Google used to have a fairly rigid standard for what private citizens could object to in its Search results: credit card numbers, bank account IDs, or photos of your handwritten signatures, for example. Now, it has expanded its list of objectionable personal content so you can better protect yourself from 21st-century threats.
Michelle Chang, Global Policy Lead for Search, detailed in The Keyword (opens in new tab) how you can now request Google remove "personal contact information like a phone number, email address, or physical address."
The blog post explains that it won't remove publicly available or newsworthy information, particularly anything available from government sites or "official sources." And a linked Google Support page (opens in new tab) indicates that it will only remove contact info due to "explicit or implicit threats" or "explicit or implicit calls to action for others to harm or harass."

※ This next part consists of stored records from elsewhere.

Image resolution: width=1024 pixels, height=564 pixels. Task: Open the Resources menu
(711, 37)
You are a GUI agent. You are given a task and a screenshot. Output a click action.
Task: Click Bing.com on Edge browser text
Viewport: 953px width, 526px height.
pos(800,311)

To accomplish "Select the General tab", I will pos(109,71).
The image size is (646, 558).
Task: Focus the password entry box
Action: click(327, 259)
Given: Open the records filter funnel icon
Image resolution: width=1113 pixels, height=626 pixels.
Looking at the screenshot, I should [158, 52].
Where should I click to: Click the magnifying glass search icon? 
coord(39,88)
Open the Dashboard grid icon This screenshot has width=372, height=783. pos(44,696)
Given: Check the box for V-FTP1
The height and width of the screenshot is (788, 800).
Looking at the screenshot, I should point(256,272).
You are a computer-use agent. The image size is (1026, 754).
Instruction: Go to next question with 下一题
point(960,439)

Assuming you have evidence a person posted your contact info in order to dox you, or encourage others to harm you, Google should now remove info it previously considered not important enough to remove.
Chang also noted that you can object to "confidential log-in credentials" found in Google Search results. Ideally, you'll use a password manager that prevents people gaining access to all your accounts at once; but even a single public password can wreak havoc on your life if left unchecked.
If you spot your email, phone number, personal address, or log-in credentials in Search results, you can check out Google's official removal request form (opens in new tab) at that link and start the process of protecting yourself.
Google has made solid strides on making its Search results safer in recent months. Last October, it ensured you could remove photos of minors from Google Search, for instance.